A line segment doesn't go in any direction. It's just a small piece of a line, with two endpoints. You are thinking of a ray, which goes on forever in one direction.
Technically yes, because they both have an infinite distance.
Infinite = Infinite
A ray has one endpoint and travels in one direction, while a line is the total opposite of a line segment, having no endpoints and travelling in 2 directions, going into infinity.
Can a ray be named after a single point(origin) or is it necessary that it should pass through another point, also if a ray is passing through three points or more
for example : a ray starting at point A passing through point B further through point C and the ray is named as Ray AB can it also be called Ray BC?
What is the diferense between a line segement and a line and ray?
A line segment has two endpoints.
A ray has one endpoint — the other end goes off to infinity.

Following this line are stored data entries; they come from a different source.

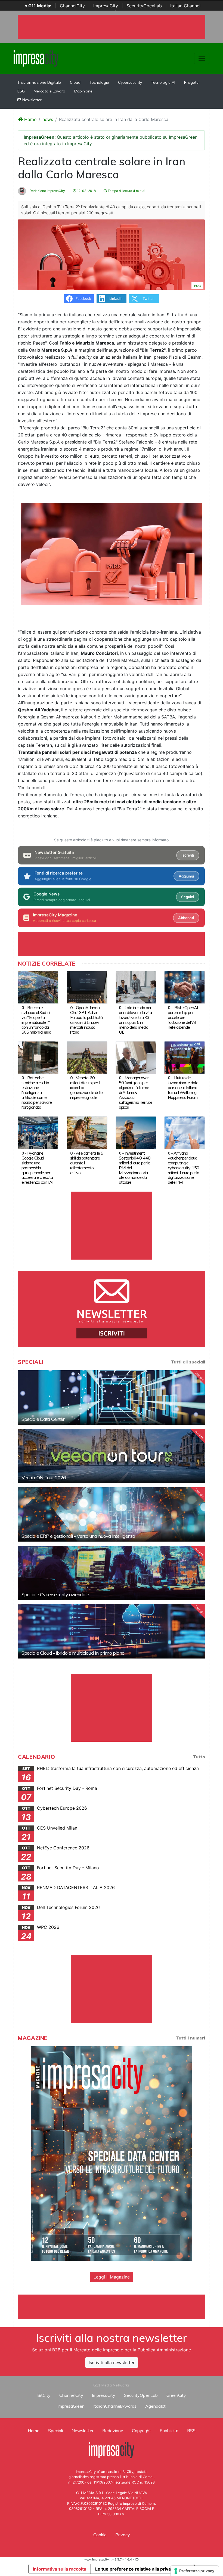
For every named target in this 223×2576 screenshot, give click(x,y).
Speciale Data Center (42, 1419)
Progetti (191, 82)
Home (29, 119)
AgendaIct (155, 2406)
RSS (191, 2430)
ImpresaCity (105, 5)
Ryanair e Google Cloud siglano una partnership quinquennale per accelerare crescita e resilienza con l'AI (37, 1167)
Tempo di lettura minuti (126, 191)
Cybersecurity (130, 82)
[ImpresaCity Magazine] (111, 2153)
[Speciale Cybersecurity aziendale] (111, 1573)
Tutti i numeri (190, 2038)
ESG (21, 91)
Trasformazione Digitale (39, 82)
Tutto (199, 1756)
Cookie (100, 2534)
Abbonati (186, 918)
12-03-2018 (86, 191)
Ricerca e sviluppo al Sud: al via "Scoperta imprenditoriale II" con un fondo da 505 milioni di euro (36, 1020)
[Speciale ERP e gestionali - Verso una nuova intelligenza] (111, 1514)
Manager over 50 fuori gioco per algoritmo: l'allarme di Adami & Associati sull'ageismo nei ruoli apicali (135, 1092)
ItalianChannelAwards (115, 2406)
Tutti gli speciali (188, 1362)
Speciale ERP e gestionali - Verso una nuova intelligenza (78, 1536)
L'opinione (83, 91)
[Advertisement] (117, 2307)
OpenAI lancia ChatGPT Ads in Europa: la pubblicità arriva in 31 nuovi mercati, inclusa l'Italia (86, 1020)
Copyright (141, 2430)
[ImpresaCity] (36, 58)
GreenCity (176, 2395)
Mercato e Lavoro (49, 91)
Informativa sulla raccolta (59, 2569)
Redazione (112, 2430)
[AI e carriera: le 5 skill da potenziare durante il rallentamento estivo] (87, 1132)
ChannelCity (72, 5)
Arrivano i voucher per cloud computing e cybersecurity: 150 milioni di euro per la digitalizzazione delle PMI (183, 1167)
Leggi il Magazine (112, 2277)
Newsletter (31, 99)
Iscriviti (187, 855)
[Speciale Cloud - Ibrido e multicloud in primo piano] (111, 1631)
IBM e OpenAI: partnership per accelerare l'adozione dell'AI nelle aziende (183, 1017)
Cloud (75, 82)
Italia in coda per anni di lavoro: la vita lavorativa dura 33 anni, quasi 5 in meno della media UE (135, 1020)
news (47, 119)
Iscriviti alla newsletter (112, 2362)
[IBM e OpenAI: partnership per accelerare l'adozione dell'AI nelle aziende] (185, 987)
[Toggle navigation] (201, 58)
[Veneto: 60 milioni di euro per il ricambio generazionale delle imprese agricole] (87, 1057)
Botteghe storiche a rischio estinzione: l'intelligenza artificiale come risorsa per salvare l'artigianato (36, 1092)
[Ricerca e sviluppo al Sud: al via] (38, 987)
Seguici (187, 897)
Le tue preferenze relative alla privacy (135, 2569)
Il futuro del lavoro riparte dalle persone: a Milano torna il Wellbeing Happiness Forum (183, 1087)
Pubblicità (169, 2430)
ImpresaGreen (71, 2406)
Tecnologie (99, 82)
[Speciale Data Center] (111, 1397)
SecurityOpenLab (144, 5)
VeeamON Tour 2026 (43, 1477)
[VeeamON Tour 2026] (111, 1456)
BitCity (44, 2395)
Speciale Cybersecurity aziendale (55, 1594)
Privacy (122, 2534)
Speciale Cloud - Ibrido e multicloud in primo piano (72, 1653)
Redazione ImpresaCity (47, 191)
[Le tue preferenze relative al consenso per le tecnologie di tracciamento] (195, 2571)
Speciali (55, 2430)
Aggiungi (186, 876)
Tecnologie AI (163, 82)
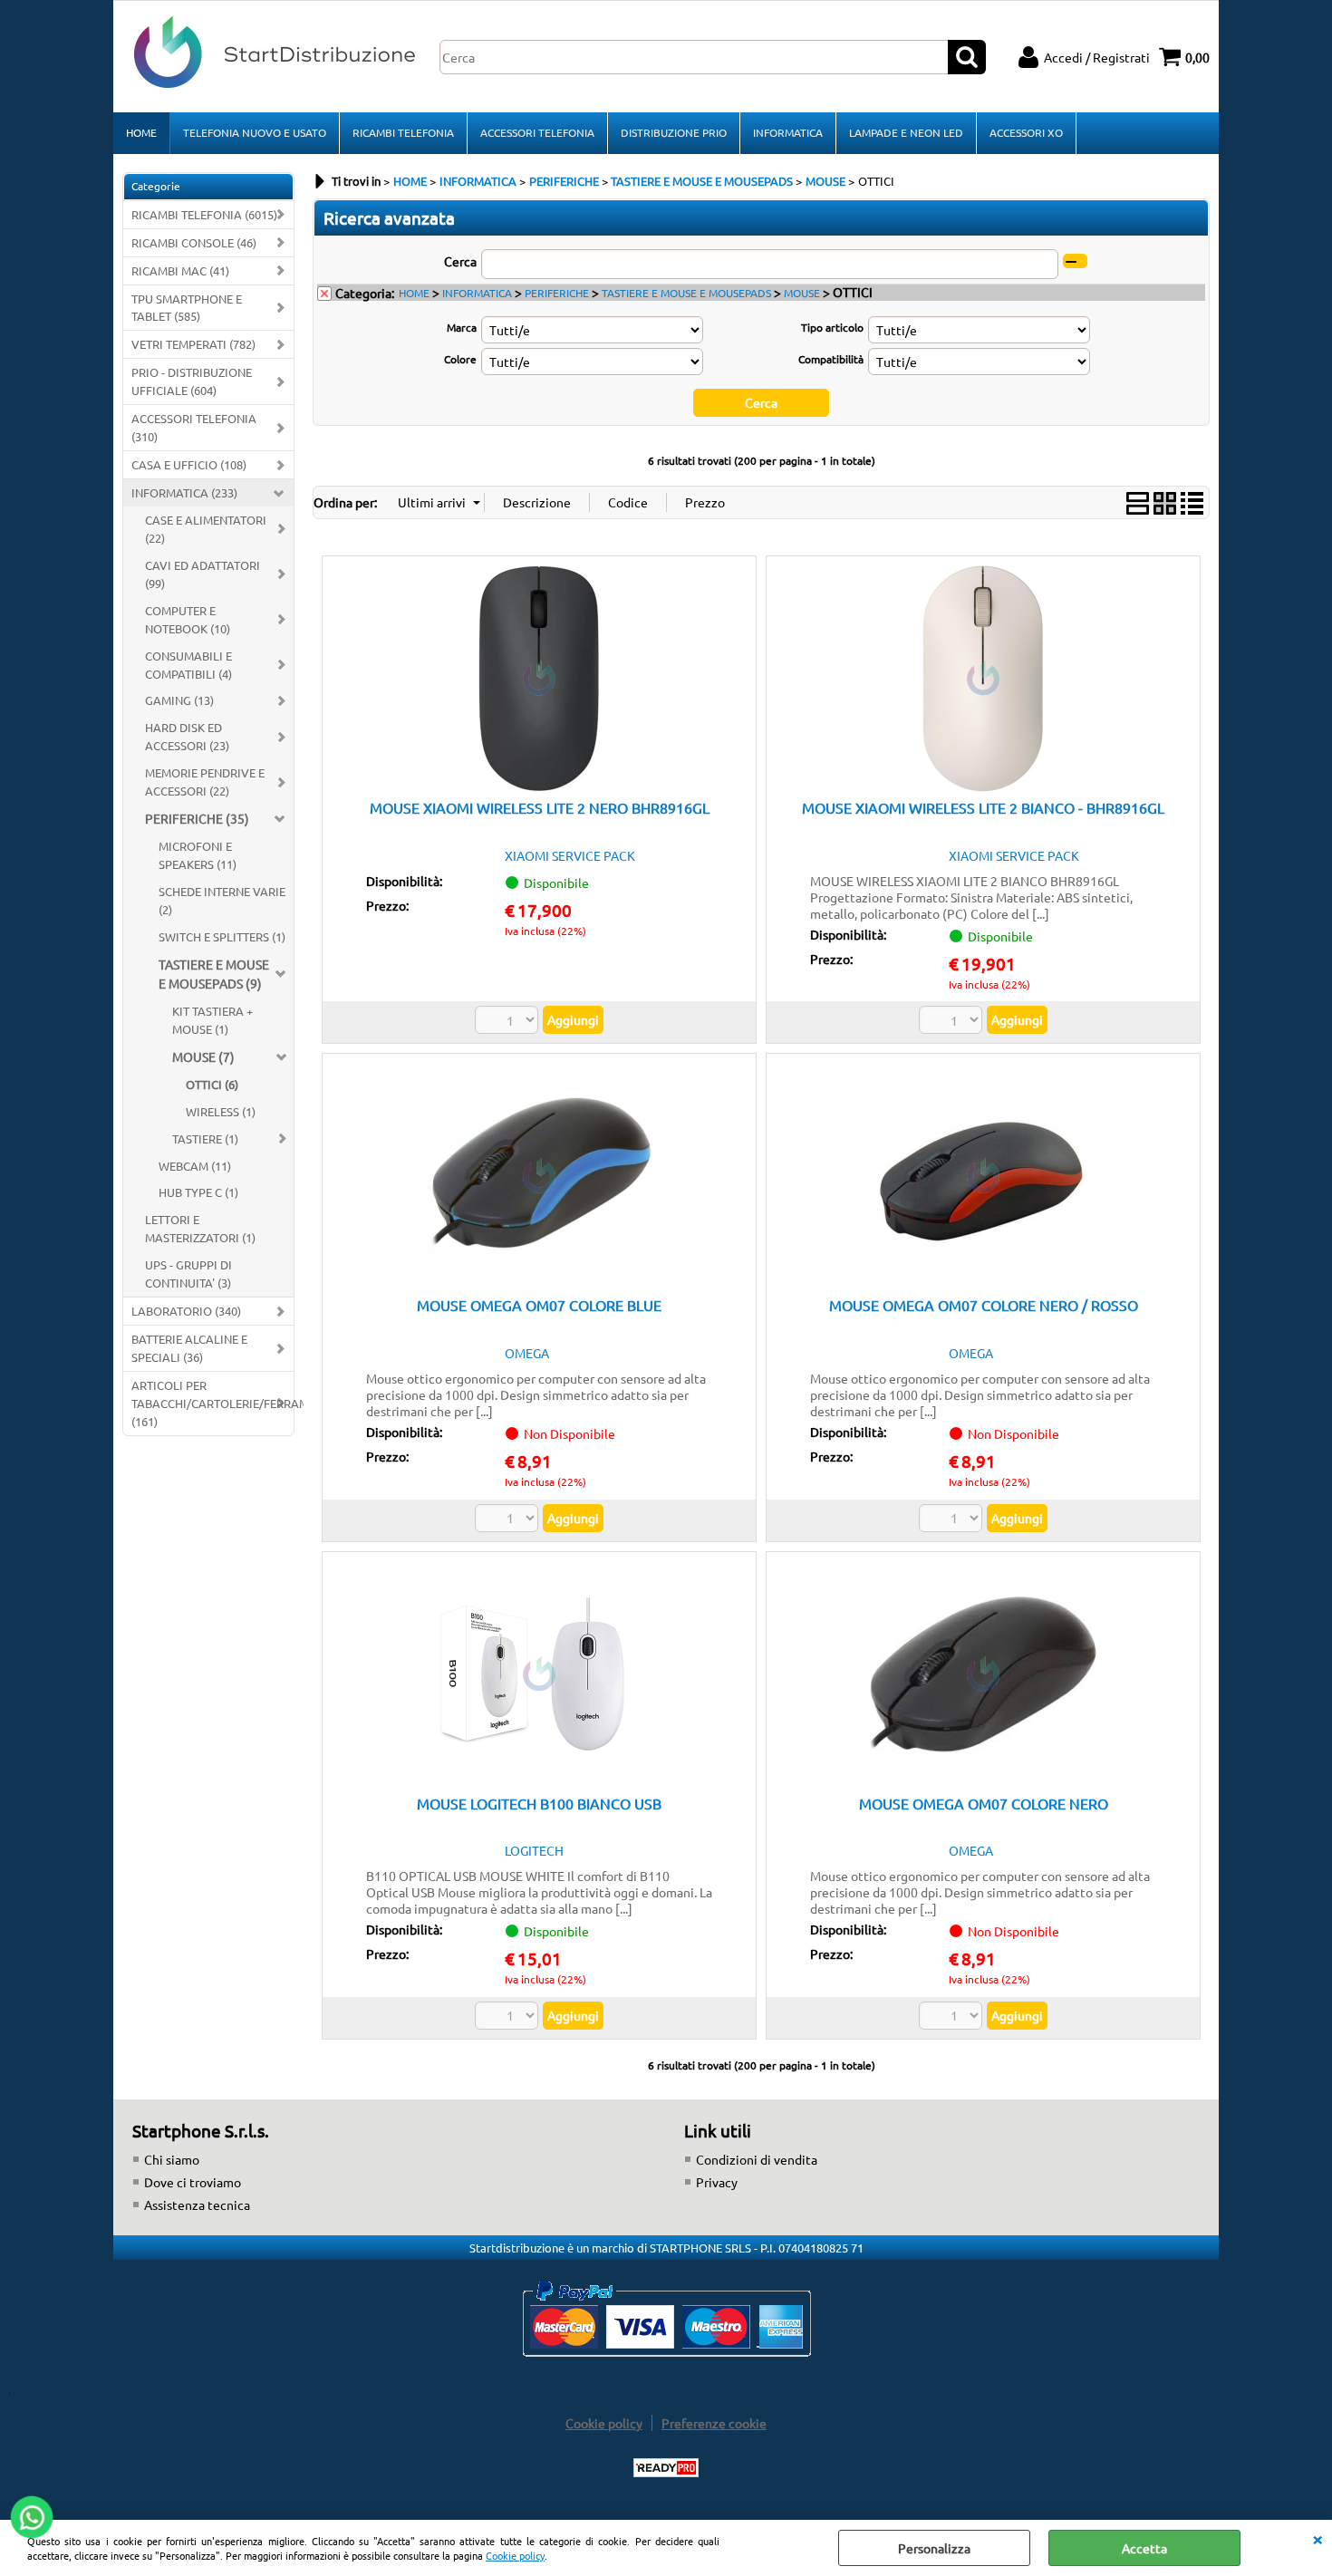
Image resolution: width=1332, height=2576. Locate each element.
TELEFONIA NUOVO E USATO (254, 132)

A line has no endpoints — both sides go off to infinity.
Hope this helps!
They are really only similar in notation. A ray is infinite, while a vector is more like a line segment with a directional component.
Where are there lines in real life? Doesn't everything have an end?
All of math is an abstract concept. It does not exist in the real world. We designed math to be highly useful in the real world, but it is just an abstract concept.

Lines do not exist any more than the number 2 exists in the real world. They are both exceedingly useful concepts for interacting with reality, but they do not literally exist.
At 2:33 they say that the figure is a line. But two endpoints are given, so it doesn't make sense for it to be a line and not a line segment.
It's useful to focus on the arrows - at both ends - that tells us, "YES" it can be a line.
(In the video around 1:00 minute, when Sal sketched a line... I think he should sketch two points along the line, however, he was busy emphasizing those arrows at each end to show it is a line.)
It is good that you saw that it seems to represent a line segment, because the two points there, show a segment within the line. (If the question was, can this represent a LINE SEGMENT? it would be right to say, YES.)
A LINE is defined by two points (where any point has a location) and the line does NOT STOP at either point, so two "arrows" in the sketch always means "this is a line."
Two points A and C and the sketch extends with lines and arrows away from both of two points, can correctly be identified as line segment AC, ray AC, ray CA, and line AC (or line CA).
Skew lines are lines that do not intersect but are not parallel.
They are not on the same level or plane for this to happen like one line goes over another like a bridge over a road but it is neither intersecting nor parallel.
I thing because there is not a physical teacher in your house that explains you every detail of the topic or because is the first time that you have seen the video, but keep trying, I also have sometimes this problem, you can watch YouTube videos, ask someone, etc. You can do it!
Sal says that a line basically goes on forever. So would you be able to count the equator as a line?